Figure 2: DAB-LSTM framework.

As delineated in Algorithm 1, the proposed framework assimilates the input dataset for preprocessing to eliminate various complications, such as outliers and irrelevant or redundant features. Subsequently, the input layer processes this data and channels it through two concurrent pathways. The initial pathway incorporates an LSTM comprising 256 neurons coupled with a Tanh activation function to capture temporal patterns from the input data. In parallel, the secondary pathway integrates an attention mechanism aimed at identifying the most salient features and focusing on the most informative attributes. The attention block processes the input sequences and subsequently transmits them to a convolutional layer comprising 32 filters, each with a kernel size of 2, to produce a set of feature maps that facilitate the extraction of the most relevant characteristics from the input data.
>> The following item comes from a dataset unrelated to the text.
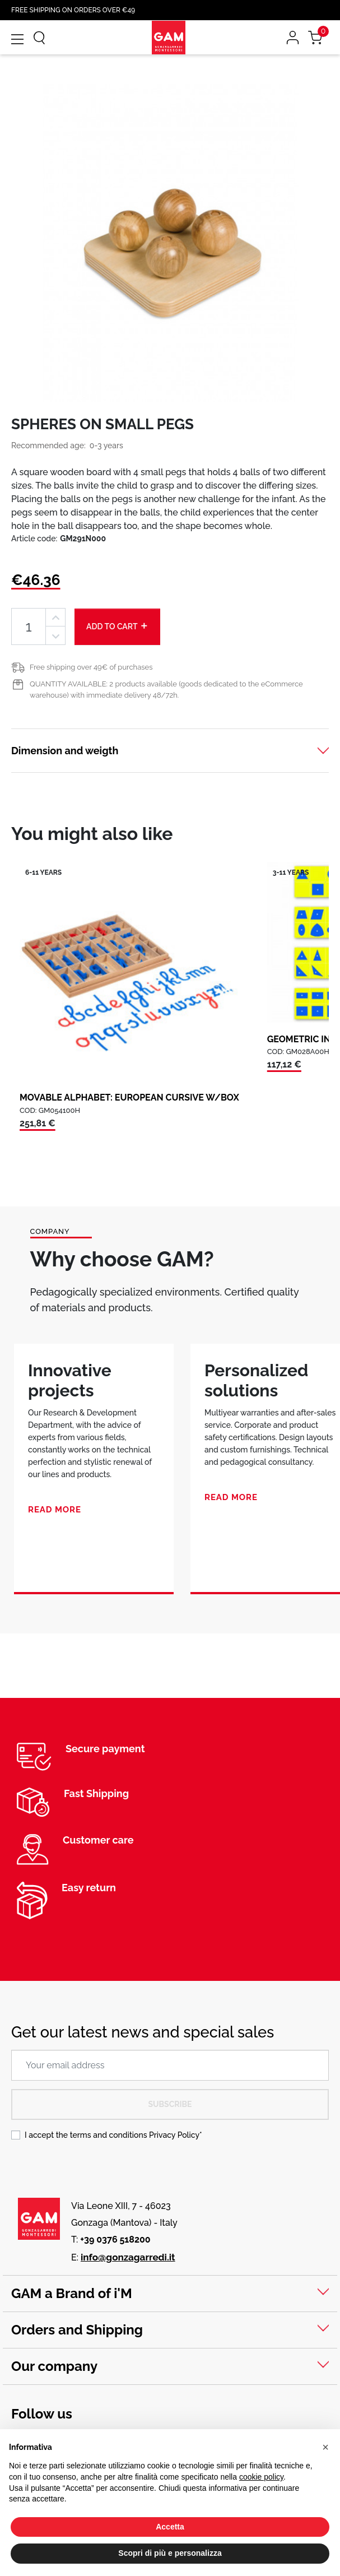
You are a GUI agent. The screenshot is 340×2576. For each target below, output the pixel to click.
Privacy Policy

These feature maps are then passed through a dropout layer with a dropout rate of 0.6, intended to reduce the number of trainable parameters in order to mitigate overfitting and enhance the generalization capability of the model. The resulting data is directed at a scaled dot-product attention mechanism, which further emphasizes the most salient features. These features are then forwarded to a fully connected (FC) layer comprising 32 neurons with a ReLU activation function, used to focus on the most impactful features. Subsequently, an LSTM layer comprising 128 neurons with Tanh activation functions processes the output from the attention block, thereby enhancing the extraction of temporal information. This temporal data is then passed through an adaptive attention mechanism to focus on the most critical features.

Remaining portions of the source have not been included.